Kann ich einen Drehmomentengeregelten Antrieb mit dem MC Stop anhalten.
Oder gibt es da andere Möglichkeiten.Habe eine Sinamics S120 Cu320 mit einer 317T-2DP.

Danke

Harald2


----------



## offliner (29 Oktober 2008)

Frage mich gerade, wie Du den Antrieb mit T-CPU drehmomentengeregelt betreibst. "Eingebaut" kann die T-CPU nur Drehmomentenbegrenzung. Damit wäre es mit Sicherheit machbar, den Antrieb zu stoppen, Bedingung ist nat. dass der Antrieb genug Moment zur Verfügung hat.
Die Bausteine der T-CPU setzen eine Lage- bzw Drehzahlregelung vorraus, was mit einem Momentengeregelten Antrieb wohl schwierig sein dürfte. 
Schreib einfach mal, was der Antrieb gebau macht und wie er von der T-CPU angesteuert wird.
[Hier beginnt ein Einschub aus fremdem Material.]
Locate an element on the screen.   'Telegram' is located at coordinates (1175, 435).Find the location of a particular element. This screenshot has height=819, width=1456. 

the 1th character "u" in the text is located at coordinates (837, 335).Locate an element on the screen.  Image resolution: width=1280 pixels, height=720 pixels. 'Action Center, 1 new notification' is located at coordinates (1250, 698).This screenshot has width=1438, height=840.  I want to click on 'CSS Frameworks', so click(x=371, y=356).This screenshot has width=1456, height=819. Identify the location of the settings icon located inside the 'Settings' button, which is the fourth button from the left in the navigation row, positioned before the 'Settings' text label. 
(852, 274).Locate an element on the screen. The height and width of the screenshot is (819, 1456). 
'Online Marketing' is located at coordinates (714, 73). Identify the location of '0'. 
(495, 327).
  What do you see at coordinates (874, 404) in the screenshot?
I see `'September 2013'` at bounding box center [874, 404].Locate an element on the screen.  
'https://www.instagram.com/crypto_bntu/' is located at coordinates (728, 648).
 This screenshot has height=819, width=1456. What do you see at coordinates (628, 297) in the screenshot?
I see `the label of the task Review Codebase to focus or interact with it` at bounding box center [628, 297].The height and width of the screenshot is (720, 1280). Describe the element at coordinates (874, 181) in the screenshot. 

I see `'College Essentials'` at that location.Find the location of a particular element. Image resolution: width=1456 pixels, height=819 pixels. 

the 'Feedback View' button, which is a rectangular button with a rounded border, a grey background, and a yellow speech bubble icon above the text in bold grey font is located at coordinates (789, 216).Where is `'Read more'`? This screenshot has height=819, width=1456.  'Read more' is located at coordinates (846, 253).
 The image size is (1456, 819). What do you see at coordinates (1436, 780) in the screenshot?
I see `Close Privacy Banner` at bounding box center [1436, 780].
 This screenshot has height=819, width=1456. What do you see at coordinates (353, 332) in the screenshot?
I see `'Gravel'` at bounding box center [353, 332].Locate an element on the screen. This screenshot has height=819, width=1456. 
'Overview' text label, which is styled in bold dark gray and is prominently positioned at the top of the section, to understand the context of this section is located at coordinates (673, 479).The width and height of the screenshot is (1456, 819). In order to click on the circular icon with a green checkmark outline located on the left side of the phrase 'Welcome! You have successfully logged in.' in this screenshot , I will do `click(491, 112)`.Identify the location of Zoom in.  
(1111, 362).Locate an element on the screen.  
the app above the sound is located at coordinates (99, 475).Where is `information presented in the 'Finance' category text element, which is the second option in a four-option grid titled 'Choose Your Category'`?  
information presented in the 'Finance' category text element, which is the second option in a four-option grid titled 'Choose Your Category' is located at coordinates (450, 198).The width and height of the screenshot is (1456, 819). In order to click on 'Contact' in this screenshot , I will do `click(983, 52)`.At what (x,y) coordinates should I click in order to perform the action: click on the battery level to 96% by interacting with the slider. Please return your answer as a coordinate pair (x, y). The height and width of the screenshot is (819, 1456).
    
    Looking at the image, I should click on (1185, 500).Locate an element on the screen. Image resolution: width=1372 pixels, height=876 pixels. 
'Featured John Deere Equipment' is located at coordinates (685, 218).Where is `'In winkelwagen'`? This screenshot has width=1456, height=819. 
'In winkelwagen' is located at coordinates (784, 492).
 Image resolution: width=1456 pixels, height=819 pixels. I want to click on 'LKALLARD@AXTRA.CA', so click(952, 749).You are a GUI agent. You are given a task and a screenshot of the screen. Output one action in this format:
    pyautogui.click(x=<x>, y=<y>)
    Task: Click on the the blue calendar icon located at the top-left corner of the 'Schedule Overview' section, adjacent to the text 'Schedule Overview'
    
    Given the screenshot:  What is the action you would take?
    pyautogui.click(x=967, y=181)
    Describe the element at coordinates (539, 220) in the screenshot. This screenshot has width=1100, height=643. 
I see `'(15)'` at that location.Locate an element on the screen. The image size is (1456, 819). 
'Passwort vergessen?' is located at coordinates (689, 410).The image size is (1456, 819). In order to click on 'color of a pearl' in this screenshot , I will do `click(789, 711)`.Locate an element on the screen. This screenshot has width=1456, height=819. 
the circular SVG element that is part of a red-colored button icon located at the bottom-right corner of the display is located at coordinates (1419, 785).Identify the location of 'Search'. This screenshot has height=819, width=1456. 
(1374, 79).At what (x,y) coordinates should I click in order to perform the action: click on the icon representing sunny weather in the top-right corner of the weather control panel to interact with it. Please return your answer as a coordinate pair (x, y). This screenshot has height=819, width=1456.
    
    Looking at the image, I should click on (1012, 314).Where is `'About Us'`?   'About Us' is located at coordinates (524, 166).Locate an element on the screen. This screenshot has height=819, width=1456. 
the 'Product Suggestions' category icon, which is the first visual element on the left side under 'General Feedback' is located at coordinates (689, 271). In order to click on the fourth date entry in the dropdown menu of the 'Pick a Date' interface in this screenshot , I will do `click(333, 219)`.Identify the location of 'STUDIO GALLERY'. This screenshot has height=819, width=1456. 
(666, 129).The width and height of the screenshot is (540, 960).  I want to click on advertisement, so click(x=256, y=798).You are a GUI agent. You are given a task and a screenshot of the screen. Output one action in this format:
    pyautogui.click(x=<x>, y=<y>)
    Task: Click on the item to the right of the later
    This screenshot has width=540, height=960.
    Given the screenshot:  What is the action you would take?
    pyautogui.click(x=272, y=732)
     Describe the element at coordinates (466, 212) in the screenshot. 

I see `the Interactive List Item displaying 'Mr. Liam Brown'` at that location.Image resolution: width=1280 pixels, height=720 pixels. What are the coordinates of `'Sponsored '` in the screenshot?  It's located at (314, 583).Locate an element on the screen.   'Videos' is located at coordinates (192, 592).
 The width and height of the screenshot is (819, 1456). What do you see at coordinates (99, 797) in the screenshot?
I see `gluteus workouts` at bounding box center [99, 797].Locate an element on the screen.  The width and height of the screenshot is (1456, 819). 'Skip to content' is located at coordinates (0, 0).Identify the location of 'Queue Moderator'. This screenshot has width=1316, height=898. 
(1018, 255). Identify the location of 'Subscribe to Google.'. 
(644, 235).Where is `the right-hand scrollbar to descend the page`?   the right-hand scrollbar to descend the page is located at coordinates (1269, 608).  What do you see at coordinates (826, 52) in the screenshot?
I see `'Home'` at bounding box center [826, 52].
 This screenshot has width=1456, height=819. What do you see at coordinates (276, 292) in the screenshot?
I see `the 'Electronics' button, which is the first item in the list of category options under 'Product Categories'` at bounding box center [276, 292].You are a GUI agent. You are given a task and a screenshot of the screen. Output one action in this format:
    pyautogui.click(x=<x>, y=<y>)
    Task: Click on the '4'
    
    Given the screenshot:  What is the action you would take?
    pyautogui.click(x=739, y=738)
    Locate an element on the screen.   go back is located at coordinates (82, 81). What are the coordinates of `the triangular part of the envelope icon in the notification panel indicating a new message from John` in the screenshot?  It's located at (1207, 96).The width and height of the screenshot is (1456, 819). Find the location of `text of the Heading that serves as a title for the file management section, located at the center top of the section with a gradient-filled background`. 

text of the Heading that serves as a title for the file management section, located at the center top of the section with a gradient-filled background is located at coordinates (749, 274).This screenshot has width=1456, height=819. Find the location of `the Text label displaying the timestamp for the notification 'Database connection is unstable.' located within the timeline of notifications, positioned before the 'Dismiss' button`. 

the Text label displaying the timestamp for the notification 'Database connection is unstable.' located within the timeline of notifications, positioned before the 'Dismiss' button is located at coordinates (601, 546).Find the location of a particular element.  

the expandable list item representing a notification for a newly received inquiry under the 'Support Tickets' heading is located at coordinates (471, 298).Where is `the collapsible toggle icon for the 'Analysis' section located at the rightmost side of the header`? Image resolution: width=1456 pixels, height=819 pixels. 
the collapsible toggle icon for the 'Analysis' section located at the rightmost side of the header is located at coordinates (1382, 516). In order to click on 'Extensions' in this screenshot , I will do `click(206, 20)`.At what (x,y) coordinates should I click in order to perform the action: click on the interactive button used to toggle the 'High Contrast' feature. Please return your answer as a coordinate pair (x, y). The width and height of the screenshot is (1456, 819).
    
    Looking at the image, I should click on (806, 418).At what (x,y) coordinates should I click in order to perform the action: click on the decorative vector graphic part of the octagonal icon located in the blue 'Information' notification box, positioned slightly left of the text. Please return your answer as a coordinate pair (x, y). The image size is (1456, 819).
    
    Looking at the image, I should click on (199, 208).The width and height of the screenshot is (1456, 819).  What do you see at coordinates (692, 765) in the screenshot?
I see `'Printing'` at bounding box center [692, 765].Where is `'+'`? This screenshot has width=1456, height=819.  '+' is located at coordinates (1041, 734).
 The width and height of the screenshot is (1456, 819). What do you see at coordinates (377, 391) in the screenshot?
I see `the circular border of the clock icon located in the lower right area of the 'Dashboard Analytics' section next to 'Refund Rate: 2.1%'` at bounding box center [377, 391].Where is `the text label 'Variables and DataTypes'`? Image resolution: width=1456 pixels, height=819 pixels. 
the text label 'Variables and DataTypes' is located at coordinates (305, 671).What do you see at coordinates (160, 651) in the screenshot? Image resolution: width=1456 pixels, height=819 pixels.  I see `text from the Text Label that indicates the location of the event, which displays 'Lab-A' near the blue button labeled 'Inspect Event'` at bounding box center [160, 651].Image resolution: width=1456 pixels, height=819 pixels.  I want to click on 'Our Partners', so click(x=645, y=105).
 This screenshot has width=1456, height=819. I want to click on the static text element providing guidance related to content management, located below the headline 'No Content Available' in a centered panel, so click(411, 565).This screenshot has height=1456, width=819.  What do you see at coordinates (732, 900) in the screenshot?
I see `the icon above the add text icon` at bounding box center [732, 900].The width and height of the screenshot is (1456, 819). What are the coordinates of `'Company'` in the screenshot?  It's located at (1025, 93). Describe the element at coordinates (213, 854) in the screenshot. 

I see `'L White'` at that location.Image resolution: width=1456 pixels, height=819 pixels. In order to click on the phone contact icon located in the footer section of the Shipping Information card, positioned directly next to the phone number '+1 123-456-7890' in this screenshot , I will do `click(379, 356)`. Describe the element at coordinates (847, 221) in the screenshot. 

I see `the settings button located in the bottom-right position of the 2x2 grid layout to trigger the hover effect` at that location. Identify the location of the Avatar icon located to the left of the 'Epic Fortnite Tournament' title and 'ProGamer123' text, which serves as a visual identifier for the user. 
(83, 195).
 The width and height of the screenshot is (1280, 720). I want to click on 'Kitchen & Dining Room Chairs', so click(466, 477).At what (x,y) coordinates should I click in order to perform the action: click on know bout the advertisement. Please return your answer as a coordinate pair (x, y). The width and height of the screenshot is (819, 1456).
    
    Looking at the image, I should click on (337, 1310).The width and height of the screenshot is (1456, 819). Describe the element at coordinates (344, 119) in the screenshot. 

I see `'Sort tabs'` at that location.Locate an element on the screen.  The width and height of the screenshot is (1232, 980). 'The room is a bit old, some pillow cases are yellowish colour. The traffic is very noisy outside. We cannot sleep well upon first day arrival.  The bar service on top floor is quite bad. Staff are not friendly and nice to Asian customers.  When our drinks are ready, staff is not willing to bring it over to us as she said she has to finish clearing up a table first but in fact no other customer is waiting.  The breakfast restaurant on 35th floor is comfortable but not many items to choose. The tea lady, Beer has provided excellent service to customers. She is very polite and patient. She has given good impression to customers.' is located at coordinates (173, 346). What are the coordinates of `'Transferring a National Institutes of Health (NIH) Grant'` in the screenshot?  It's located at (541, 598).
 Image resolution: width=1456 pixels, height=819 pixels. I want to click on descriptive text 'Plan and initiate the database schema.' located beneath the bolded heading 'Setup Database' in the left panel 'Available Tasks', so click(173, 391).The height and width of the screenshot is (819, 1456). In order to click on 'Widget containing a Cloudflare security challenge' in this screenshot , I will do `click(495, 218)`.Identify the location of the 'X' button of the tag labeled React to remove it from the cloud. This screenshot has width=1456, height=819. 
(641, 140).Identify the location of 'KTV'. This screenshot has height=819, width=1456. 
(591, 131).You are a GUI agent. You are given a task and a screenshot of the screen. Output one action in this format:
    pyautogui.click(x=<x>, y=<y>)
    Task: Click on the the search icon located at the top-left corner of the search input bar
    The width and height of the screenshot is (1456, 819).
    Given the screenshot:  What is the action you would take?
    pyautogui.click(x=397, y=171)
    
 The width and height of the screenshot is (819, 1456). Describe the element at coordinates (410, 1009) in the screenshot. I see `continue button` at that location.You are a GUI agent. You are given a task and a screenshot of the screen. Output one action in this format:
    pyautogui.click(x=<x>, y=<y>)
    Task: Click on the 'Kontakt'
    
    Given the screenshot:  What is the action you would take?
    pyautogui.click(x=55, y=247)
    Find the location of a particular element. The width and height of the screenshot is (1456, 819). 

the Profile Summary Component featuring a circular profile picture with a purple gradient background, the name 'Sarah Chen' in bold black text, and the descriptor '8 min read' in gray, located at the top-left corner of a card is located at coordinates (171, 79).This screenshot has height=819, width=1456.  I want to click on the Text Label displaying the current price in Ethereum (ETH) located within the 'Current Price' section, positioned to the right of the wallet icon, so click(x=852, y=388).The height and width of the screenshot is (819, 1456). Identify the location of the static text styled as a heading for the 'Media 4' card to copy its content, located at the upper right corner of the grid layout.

Irgendwelche Möglichkeiten gibt es meistens, wenn man das System kennt.


----------



## harald2 (30 Oktober 2008)

Hallo

Betreibe den Servomotor über den Technologieregler, der in der Software S7Konfig integriert ist.Beide Motoren sollen ein Band aufwickeln.Der eine gibt mit seiner Drehzahl die Geschwindikeit vor, der andere (Momentengeregelt) soll die Bandkraft erzeugen.Er hat die Aufgabe eine Tänzerrolle immer in der selben Position zu halten um so die Bandkraft stabil zu halten.Die Position ist der Sollwert des Reglers, die aktuelle Höhe der Istwert.Der Ausgang des Reglers geht auf den Momentensollwert.Mein Problem ist jetzt folgendes.Wenn das Band einmal reisst möchte ich diesen Motor stoppen und das in einer nicht zu grossen Zeitspanne.Wenn ich das Moment auf null begrenze,drudelt der Motor aus.Das dauert aber ziemlich lange.Kann ich mit einem MC Baustein den Motor schneller stoppen.Oder kann ich einen zweiten Datensatz anlegen den ich bei einem Bandriss auf Drehzahlregelung umschalten kann.Ist das möglich.

Danke 

Harald2


----------



## wincc (2 November 2008)

für was zum teufel brauchst du eine T-CPU???  schreibt keiner mehr seine bausteine selbst? 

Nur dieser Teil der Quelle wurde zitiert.